- _Aim 1_
Answer these questions from the wlog tactic description:
(a) What form does the disjunction need to be in?
(b) What default name is used if the case hypothesis name is left out?
(c) What can often solve the invariant goals?
- _Aim 2_
In the wlog tactic description, turn the paragraph beginning "Either the permutation is provided" into a short list that keeps its main facts.
- _Aim 3_
Carry on the wlog tactic description from the point where it stops.
**** Source extract ****
Without loss of generality: reduces to one goal under variables permutations.
Given a goal of the form g xs, a predicate p over a set of variables, as well as variable
permutations xs_i. Then wlog produces goals of the form
The case goal, i.e. the permutation xs_i covers all possible cases:
⊢ p xs_0 ∨ ⋯ ∨ p xs_n
The main goal, i.e. the goal reduced to xs_0:
(h : p xs_0) ⊢ g xs_0
The invariant goals, i.e. g is invariant under xs_i:
(h : p xs_i) (this : g xs_0) ⊢ gs xs_i
Either the permutation is provided, or a proof of the disjunction is provided to compute the
permutation. The disjunction need to be in assoc normal form, e.g. p₀ ∨ (p₁ ∨ p₂). In many cases
the invariant goals can be solved by AC rewriting using cc etc.
Example:
On a state (n m : ℕ) ⊢ p n m the tactic wlog h : n ≤ m using [n m, m n] produces the following
states:
(n m : ℕ) ⊢ n ≤ m ∨ m ≤ n
(n m : ℕ) (h : n ≤ m) ⊢ p n m
(n m : ℕ) (h : m ≤ n) (this : p n m) ⊢ p m n
wlog supports different calling conventions. The name h is used to give a name to the introduced
case hypothesis. If the name is avoided, the default will be case.
**** Dataset content ****
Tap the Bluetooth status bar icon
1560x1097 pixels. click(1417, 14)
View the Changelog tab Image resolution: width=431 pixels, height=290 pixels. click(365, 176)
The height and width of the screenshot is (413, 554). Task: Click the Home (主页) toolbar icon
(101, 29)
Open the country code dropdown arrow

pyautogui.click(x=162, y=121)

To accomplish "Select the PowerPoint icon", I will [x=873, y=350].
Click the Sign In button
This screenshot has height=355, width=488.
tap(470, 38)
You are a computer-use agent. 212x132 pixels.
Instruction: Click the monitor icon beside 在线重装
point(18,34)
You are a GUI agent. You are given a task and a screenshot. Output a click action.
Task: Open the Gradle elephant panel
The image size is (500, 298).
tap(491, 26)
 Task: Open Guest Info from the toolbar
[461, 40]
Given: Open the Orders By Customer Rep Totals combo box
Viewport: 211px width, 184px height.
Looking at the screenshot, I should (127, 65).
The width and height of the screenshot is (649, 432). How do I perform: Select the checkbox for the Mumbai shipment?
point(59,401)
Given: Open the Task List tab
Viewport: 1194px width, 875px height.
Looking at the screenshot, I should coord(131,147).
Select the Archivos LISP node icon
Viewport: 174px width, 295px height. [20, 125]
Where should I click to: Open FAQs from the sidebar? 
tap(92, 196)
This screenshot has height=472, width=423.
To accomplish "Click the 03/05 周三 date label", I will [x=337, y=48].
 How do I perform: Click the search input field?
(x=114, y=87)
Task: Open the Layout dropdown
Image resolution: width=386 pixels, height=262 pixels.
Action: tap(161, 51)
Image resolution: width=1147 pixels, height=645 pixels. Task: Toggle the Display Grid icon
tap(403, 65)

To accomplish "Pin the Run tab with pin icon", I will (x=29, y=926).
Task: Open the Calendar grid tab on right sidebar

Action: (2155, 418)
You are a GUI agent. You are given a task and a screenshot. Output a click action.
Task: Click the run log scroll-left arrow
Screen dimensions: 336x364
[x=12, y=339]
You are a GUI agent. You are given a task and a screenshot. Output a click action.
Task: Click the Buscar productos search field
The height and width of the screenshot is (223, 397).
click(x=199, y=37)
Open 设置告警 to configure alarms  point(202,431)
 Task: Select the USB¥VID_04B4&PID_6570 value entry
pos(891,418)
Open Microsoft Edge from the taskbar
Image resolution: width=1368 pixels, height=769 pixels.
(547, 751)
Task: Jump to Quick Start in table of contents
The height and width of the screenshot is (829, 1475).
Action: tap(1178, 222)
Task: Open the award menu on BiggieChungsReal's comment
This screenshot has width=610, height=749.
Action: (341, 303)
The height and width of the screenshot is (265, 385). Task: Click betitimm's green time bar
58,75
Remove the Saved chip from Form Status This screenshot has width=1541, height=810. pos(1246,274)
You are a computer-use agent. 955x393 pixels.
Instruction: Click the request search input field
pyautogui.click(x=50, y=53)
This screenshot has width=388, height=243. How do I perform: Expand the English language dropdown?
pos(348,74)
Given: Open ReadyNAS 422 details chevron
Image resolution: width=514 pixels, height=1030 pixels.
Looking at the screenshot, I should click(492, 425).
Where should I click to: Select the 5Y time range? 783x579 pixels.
****
- _Task output 1_
(a) Assoc normal form, e.g. p₀ ∨ (p₁ ∨ p₂).
(b) case
(c) AC rewriting using cc etc.

- _Task output 2_
- You supply either the permutation or a proof of the disjunction, which is used to compute the permutation.
- The disjunction must be in assoc normal form, e.g. p₀ ∨ (p₁ ∨ p₂).
- The invariant goals can often be solved by AC rewriting using cc etc.

- _Task output 3_
(1) wlog : p xs0 using [xs0, …, xsn]
Results in the case goal p xs0 ∨ ⋯ ∨ ps xsn, the main goal (case : p xs0) ⊢ g xs0 and the
invariance goals (case : p xsi) (this : g xs0) ⊢ g xsi.
(2) wlog : p xs0 := r using xs0
The expression r is a proof of the shape p xs0 ∨ ⋯ ∨ p xsi, it is also used to compute the
variable permutations.
(3) wlog := r using xs0
The expression r is a proof of the shape p xs0 ∨ ⋯ ∨ p xsi, it is also used to compute the
variable permutations. This is not as stable as (2), for example p cannot be a disjunction.
(4) wlog : R x y using x y and wlog : R x y
Produces the case R x y ∨ R y x. If R is ≤, then the disjunction discharged using linearity.
If using x y is avoided then x and y are the last two variables appearing in the
expression R x y.